Le répertoire de l’artiste contient un petit chef-d’œuvre, « Aynaki » qui n’a guère de pareil. Dû à l’ingéniosité créatrice de Mohamed Ben Abdeslam, artisan de l’inoubliable « Ana man Ana » (Qui suis-je ?) de Abou Mâdi qu’interprète Oulaya, ce cantique des yeux est emblématique d’une fusion d’ingrédients de genres musicaux depuis les timbres de la tradition andalouse jusqu’au jeu des crotales en passant par formules rythmiques du Malhûn et interludes populaires. La voix pénétrante éveille des sensations de transport que les vives inflexions de l’anaphore « Aynaki » muent en enivrement. Les métaphores somptueuses des paroles comme les oxymores tressés sur le captif amoureux rétif à s’évader signent une profonde harmonie lyrique.

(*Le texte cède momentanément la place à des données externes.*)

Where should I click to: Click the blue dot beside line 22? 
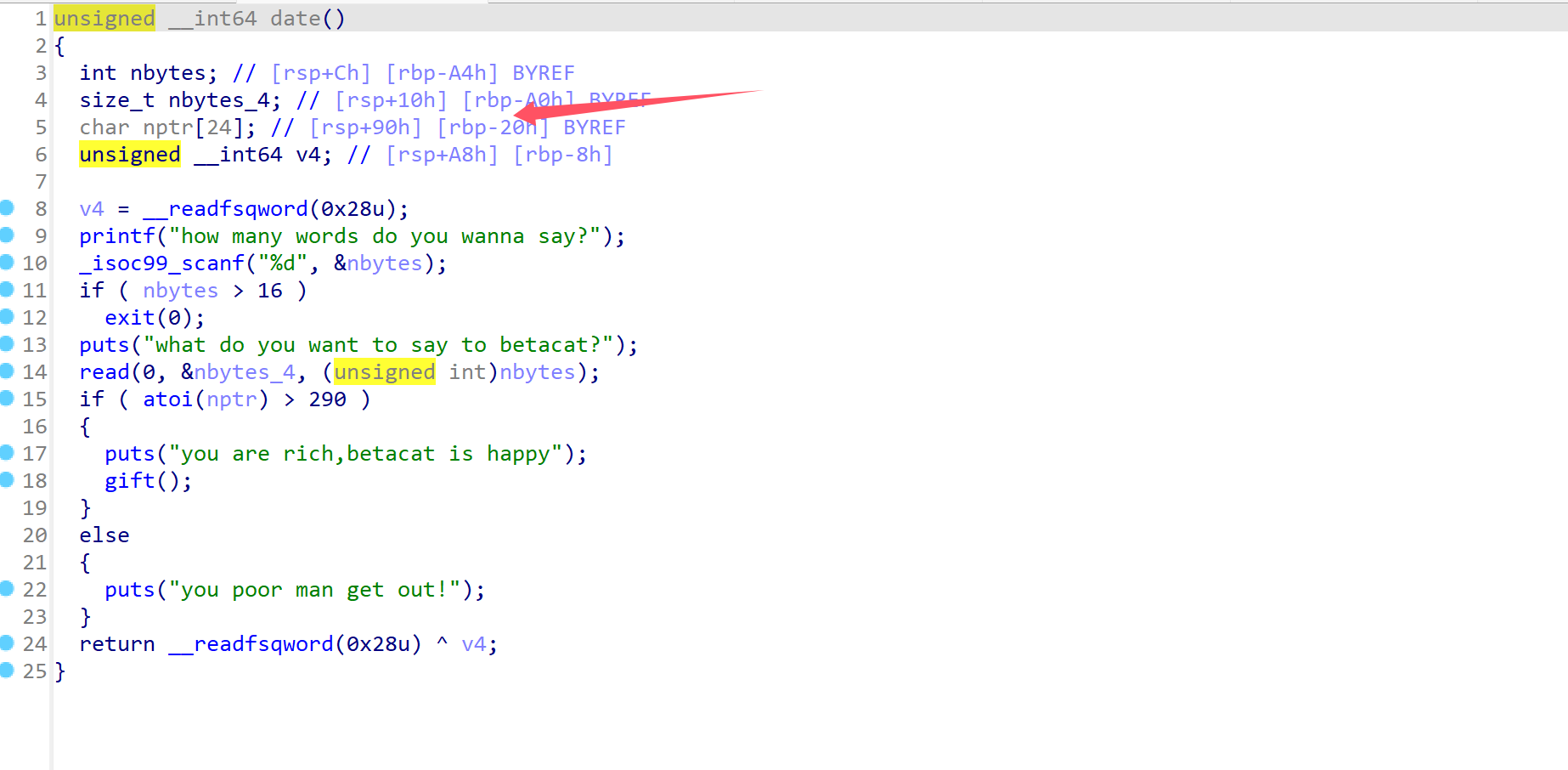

Par leur phrasé plutôt enjoué, les chansons écrites en dialectal sont animées par la quête de la joie, l’éloge du rêve, l’hymne à l’enchantement ou la magnificence de l’attente comblée. Supportées par une versification enrichie par l’incorporation de formes et termes issus de l’arabe littéraire, elles ont rencontré de larges échos où les impulsions du duo Abderrafiâ Channguiti/Hassan Al Kadmiri ont la part sonore.
En choisissant comme générique un fragment de « Ja fi Al miad » (la promesse honorée) pour l’émission des chansons marocaines, Radio Casablanca, rend quotidiennement hommage au chanteur et attise le souvenir du Maroc de la lune pourpre à l’heure où le soleil se couche bariolé dans son lit de vagues tel un papillon qui ne craint point les nuages cendrés.